Rhasspy uses a pipeline of services to implement the assistant. One step in that pipeline is NLU, which can be configured for using Rasa NLU API.

However, while designing a framework to write “skills” for this assistant, we bumped into the fact that the trained model is just one. Consider this nlu.md:

  ## intent: Skill1:ShutdownServer
  - please shut down the server
  - would you shut down the server
  - go on and shut down the server

  ## intent: Skill1:RestartServer
  - please restart the server
  - would you reboot the server
  - go on and restart the server

  ## intent: Skill1:CancelCommand
  - no
  - never mind
  - forget it

  ## intent: Skill2:CancelCommand
  - nope
  - no
  - never mind you
  - forget that

(I know those intent phrases are shorts in length and number, that’s just an example to prove my point)
When parsing a text with the NLU, I’d like to ask to interpreter to consider only the first two intents or to consider only intents for a specific skill, e.g. Skill2.
The first case is useful when receiving the first question (I can’t say “No” without even asking something before that). The second case is useful for intermediate responses, because e.g. Skill2 is in charge of the current dialogue so only intents from Skill2 should be interpreted.

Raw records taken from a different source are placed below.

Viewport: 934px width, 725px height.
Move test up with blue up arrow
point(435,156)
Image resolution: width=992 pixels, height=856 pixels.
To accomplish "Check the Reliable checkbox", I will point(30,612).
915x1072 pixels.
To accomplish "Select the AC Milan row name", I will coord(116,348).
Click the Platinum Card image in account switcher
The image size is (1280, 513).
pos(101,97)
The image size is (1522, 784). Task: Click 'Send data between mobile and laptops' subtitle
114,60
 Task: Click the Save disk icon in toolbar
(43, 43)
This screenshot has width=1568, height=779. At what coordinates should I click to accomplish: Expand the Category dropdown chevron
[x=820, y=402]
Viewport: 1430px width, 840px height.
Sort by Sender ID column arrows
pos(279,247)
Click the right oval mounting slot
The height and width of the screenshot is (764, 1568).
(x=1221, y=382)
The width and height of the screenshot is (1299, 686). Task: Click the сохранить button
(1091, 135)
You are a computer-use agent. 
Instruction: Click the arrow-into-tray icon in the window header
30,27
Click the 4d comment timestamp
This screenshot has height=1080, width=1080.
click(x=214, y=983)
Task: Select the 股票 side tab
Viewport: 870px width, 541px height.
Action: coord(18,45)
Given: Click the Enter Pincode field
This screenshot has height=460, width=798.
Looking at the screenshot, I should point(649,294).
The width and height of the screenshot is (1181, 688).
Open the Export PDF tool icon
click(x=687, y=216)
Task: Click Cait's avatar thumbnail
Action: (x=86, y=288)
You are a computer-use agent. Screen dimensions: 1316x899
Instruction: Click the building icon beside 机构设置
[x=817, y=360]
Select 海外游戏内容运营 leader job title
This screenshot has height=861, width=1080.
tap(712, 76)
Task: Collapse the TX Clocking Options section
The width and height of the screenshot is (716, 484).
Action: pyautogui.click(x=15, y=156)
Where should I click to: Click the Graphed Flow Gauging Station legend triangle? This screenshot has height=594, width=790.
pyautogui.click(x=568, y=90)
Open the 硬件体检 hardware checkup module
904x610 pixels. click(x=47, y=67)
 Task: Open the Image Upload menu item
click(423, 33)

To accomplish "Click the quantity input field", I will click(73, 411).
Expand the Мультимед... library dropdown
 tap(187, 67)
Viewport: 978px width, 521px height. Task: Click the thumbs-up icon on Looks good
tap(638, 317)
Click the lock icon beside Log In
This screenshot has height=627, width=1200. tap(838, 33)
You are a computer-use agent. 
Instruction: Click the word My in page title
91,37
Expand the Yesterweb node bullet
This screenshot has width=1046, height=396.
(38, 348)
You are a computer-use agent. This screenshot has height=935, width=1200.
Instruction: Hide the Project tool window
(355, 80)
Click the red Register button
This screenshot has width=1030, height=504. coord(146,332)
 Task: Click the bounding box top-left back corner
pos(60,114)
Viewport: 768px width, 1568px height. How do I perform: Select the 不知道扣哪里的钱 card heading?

I was thinking about another field in the /model/parse request body where I could specify a list of intent names to consider when parsing the text:

{
  "text": "please shut down the server",
  "intent_filter": [  // consider only these intents while interpreting
    "Skill1:ShutdownServer",
    "Skill1:RestartServer"
 ]

Am I making any sense here? Is there some other approach I could use? One thing I’d like to stick with is using only the NLU part of Rasa, if that’s possible.

Thanks!!

Hi @daniele_athome,

Am I making any sense here?

Your question makes a lot of sense :+1:

The NLU part of Rasa Open Source is stateless. Rasa Open Source uses stories to re-act differently to questions depending on the context. Using stories you can easily handle the described cases, e.g.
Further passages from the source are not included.